Текст для чтения:
Прошла неделя. Некоторых рабочих из нашего цеха администрация вызывала и грозила, если они не приступят к работе, лишить их отсрочки от призыва в армию. Испугавшись этой угрозы, те стали к станкам. Вернулся и еще кое-кто, добившись удовлетворения некоторых требований. Меня на работу не приняли. Увидев меня в конторе, директор Скидмор (англичанин) бросил злым голосом фразу: «Тебе ешо рано баштовать, ты ешо шопляк!» Так закончилась моя карьера высоковского проборщика.
Месяца два я жил дома, помогал матери. А когда грянула Февральская революция и царя сбросили, я распрощался с родными, забрал с собой нехитрые пожитки и уехал в Москву.
В 1917 году Москва кипела и бурлила. Толпы, оживленные и говорливые, переходили от одного оратора к другому, заполняя площади и растекаясь ручейками по переулкам. На фронтонах зданий зияли светлые пятна: здесь еще вчера торчали бронзовыми бляхами двуглавые орлы. Большую их часть уже выбросили в мусор, но кое-где они валялись на мостовой, и прохожие топтали их перья.

Что требуется:
- 1) Ответьте по тексту для чтения:
(а) Чем администрация грозила рабочим, если те не приступят к работе?
(б) Сколько примерно времени в тексте прожито дома перед отъездом в Москву?
(в) Что виднелось на фронтонах зданий там, где прежде были двуглавые орлы?
- 2) Переведите на английский язык предложение из текста для чтения: «В 1917 году Москва кипела и бурлила.»
- 3) Продолжите текст для чтения о Москве 1917 года, начав сразу после его последнего предложения.
Пункты, приведённые после текста, для работы с ним не нужны.

Исходные материалы:
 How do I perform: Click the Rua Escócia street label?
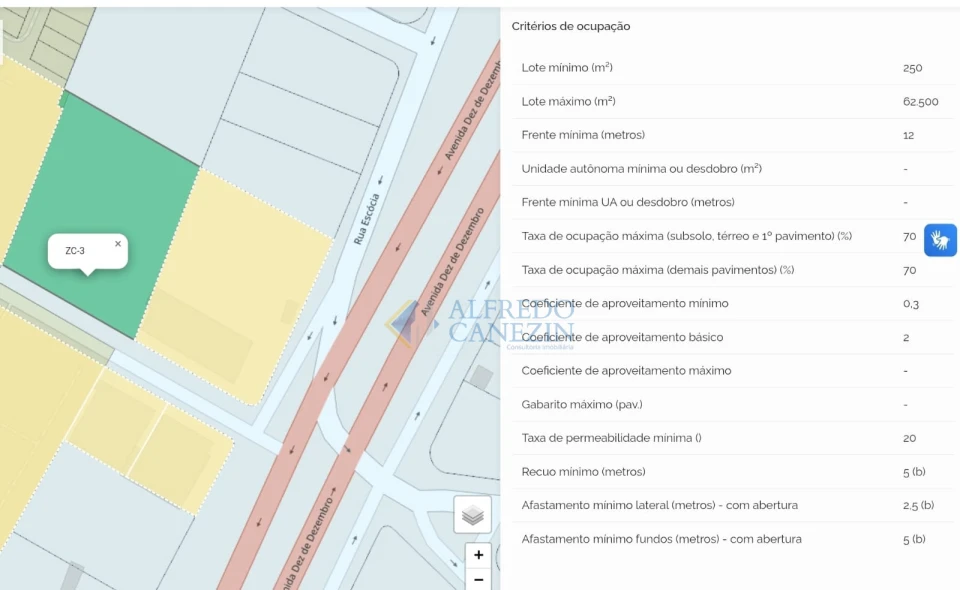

...

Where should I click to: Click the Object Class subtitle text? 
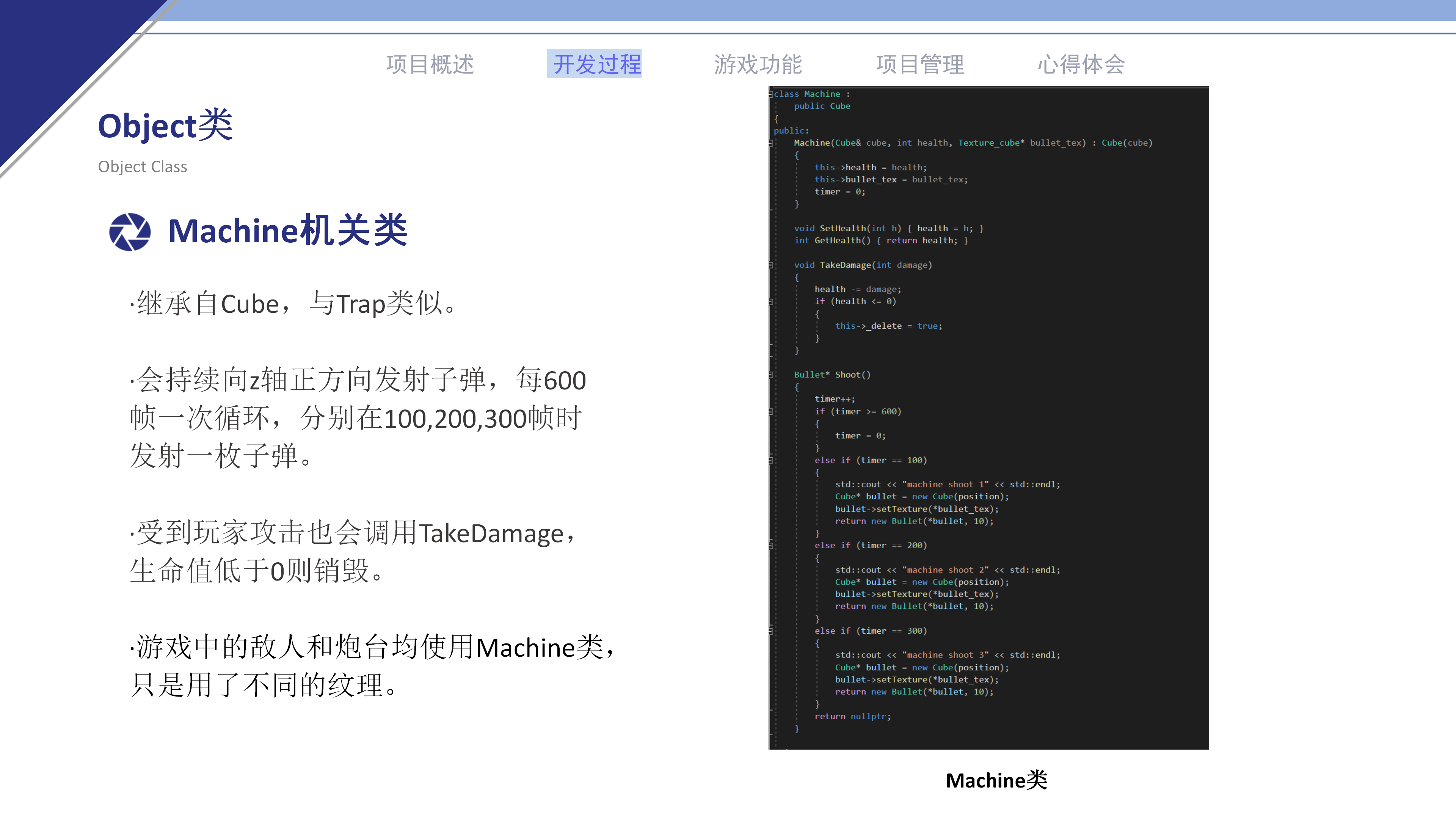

Ответы:
- 1)
(а) Лишить их отсрочки от призыва в армию.
(б) Месяца два.
(в) Светлые пятна.

- 2) In 1917, Moscow was seething and in ferment.

- 3)
Я радостно и изумленно взирал на окружающее. Революционные речи, возбужденные лица и необычные для меня картины города, во много раз большего, чем провинциальный Клин, производили огромное впечатление.
Я долго бродил по улицам в поисках пристанища. Скромные запасы домашней снеди стали подходить к концу. Куда проборщику дорога? Ясно куда – на текстильную фабрику… Нашел земляков. Они свели меня в фабричное правление на Никольскую улицу, затем на Нижнюю Пресненскую – на Прохоровскую Трехгорную мануфактуру. Здесь все напоминало Высоковск – такие же станки, общежития, так же долог трудовой день. Но революция внесла новое и за фабричные стены: рабочие держатся с каждым днем все увереннее и увереннее.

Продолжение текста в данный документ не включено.